If the natural history museum stays within this year’s budget, it will be unable to stay within next year’s budget, for renovating next year will make the museum’s expenditures exceed next year’s very tight budget. After all, the museum will have to renovate next year if it does not do so this year, because work from previous renovations is deteriorating rapidly.

Summary
If the museum stays within this year’s budget, it won’t stay within next year’s budget. To support this conclusion, we’re given two conditional premises:
(1) If the museum doesn’t renovate this year, it must renovate next year.
(2) If the museum renovates next year, it won’t stay within next year’s budget.

Missing Connection
The conclusion is a conditional claim involving this year’s budget, but this year’s budget doesn’t appear anywhere in the premises.
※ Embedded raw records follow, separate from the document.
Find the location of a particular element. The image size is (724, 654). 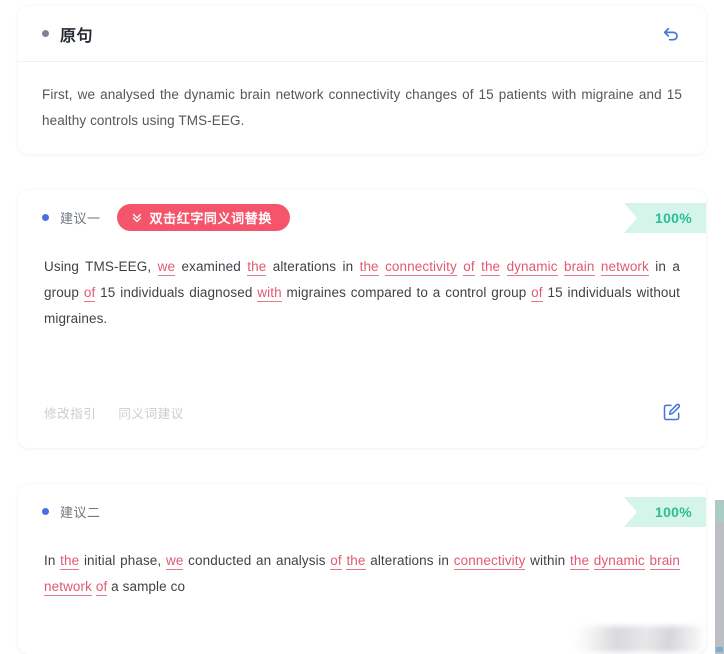

synonym-suggestion-link: 同义词建议 is located at coordinates (151, 412).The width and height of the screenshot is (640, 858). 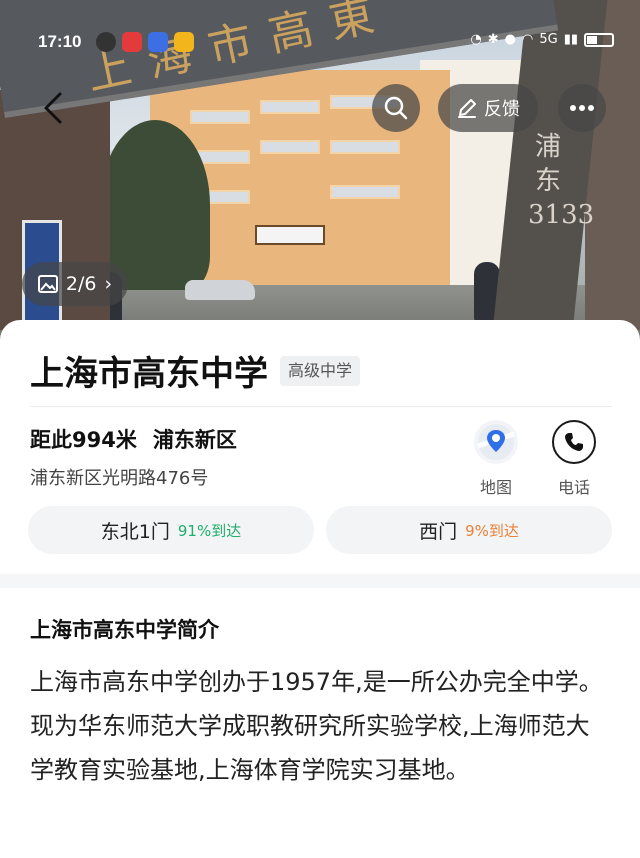 I want to click on divider, so click(x=321, y=406).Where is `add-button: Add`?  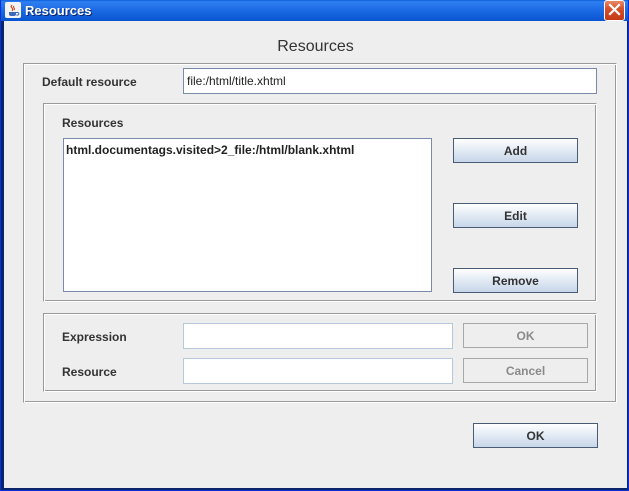 add-button: Add is located at coordinates (516, 150).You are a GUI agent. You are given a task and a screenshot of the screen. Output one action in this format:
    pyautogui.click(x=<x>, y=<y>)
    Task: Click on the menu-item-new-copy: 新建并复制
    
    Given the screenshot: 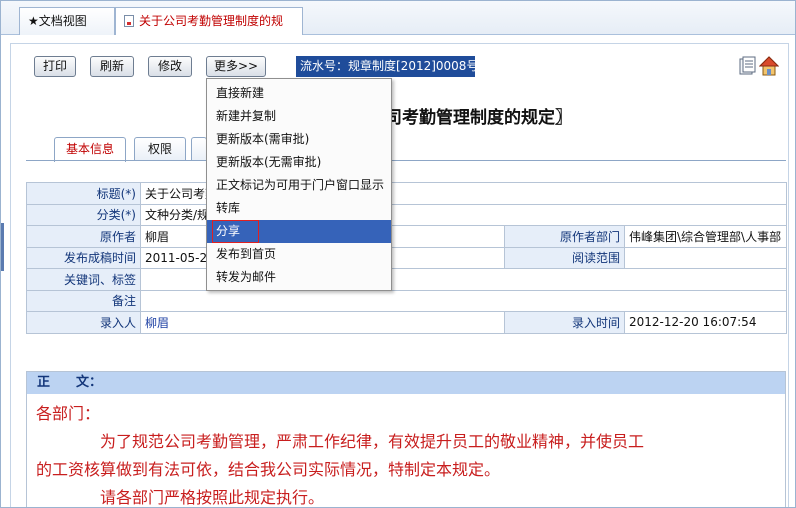 What is the action you would take?
    pyautogui.click(x=299, y=116)
    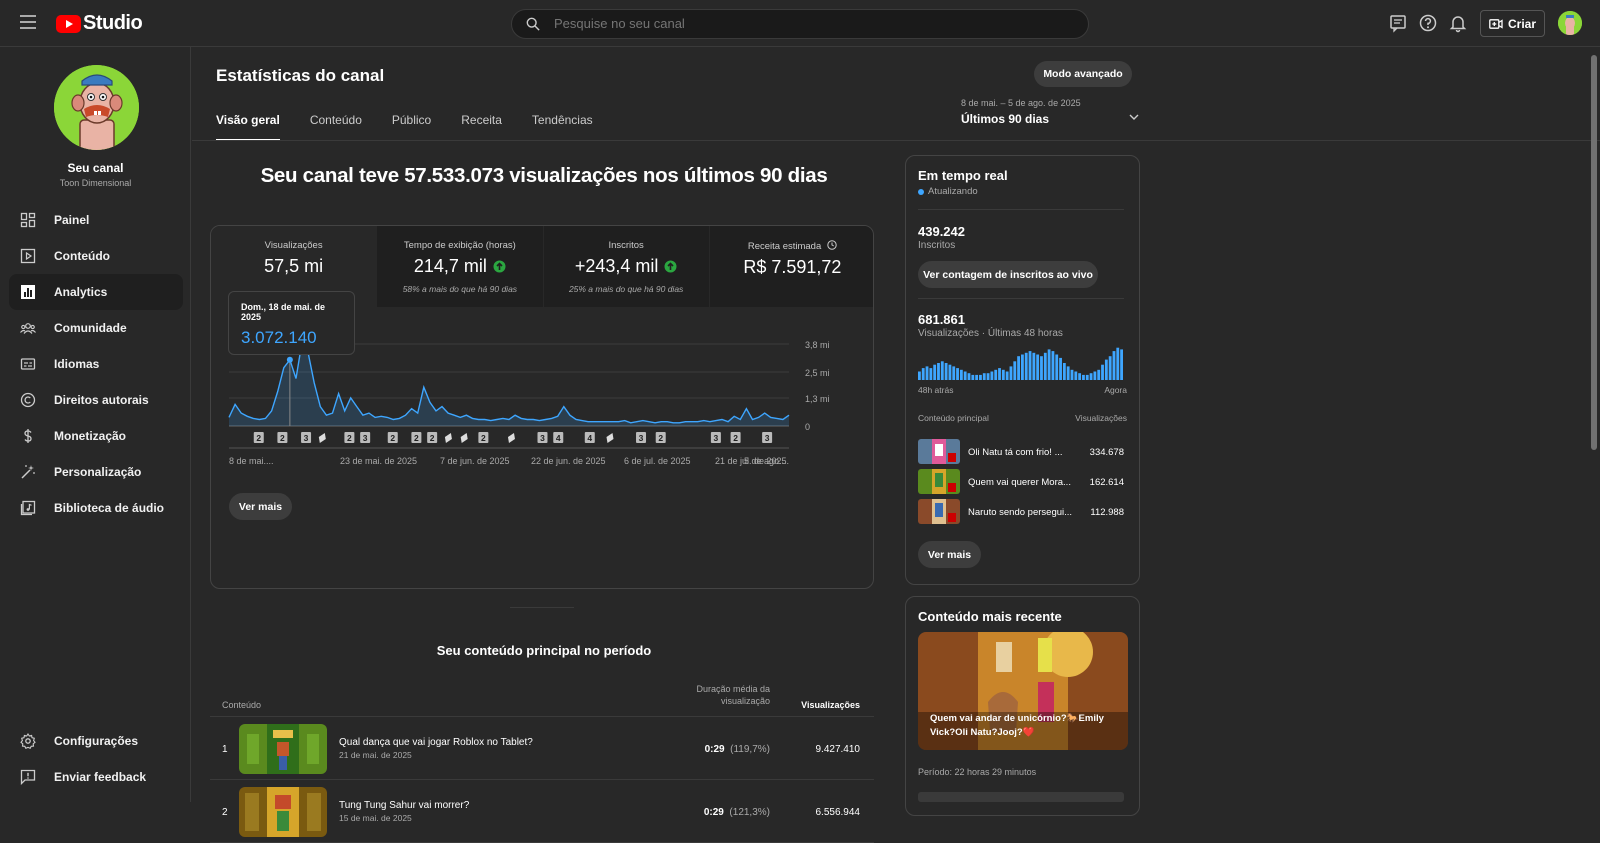  What do you see at coordinates (28, 220) in the screenshot?
I see `dashboard-icon` at bounding box center [28, 220].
Rather, the premises are all about how renovations will affect next year’s budget. So the correct answer must connect this year’s budget to those premises.
Specifically, we can reach the author’s conclusion if we assume that to stay within this year’s budget, the museum must not renovate this year. (Contrapositive: If the museum renovates this year, it must not stay within this year’s budget.)

A
The museum will stay within this year’s budget.
This fails to show that this year’s budget affects next year’s. Because the premises don’t raise the subject of this year’s budget, staying within that budget has no effect on the argument. We still have no reason to think this year’s budget has any impact on next year’s.
B
This year’s budget is less than next year’s budget.
This compares the two budgets but fails to show that this year’s has any effect on next year’s. Because the premises don’t raise the subject of this year’s budget in any way, the relative value of that budget has no effect on the argument.
C
The museum will not renovate next year.
This fails to introduce this year’s budget to the argument. Even if we assume (C), the premises remain completely silent on the subject of this year’s budget. So we’re given no reason to think that this year’s budget has any effect on renovations or to next year’s budget.
D
The museum will exceed this year’s budget if it renovates this year.
Contrapositive: if the museum doesn’t exceed this year’s budget (i.e., if it stays within budget), it must not renovate this year. And from the premises, if the museum doesn’t renovate this year, it must renovate next year, meaning it won’t stay within next year’s budget.
E
The museum will stay within this year’s budget if it does not renovate this year.
This gets the sufficient and necessary conditions reversed. To reach the conclusion, we want an assumption that makes staying within this year’s budget sufficient for exceeding next year’s. But according to (E), staying within this year’s budget isn’t sufficient for anything.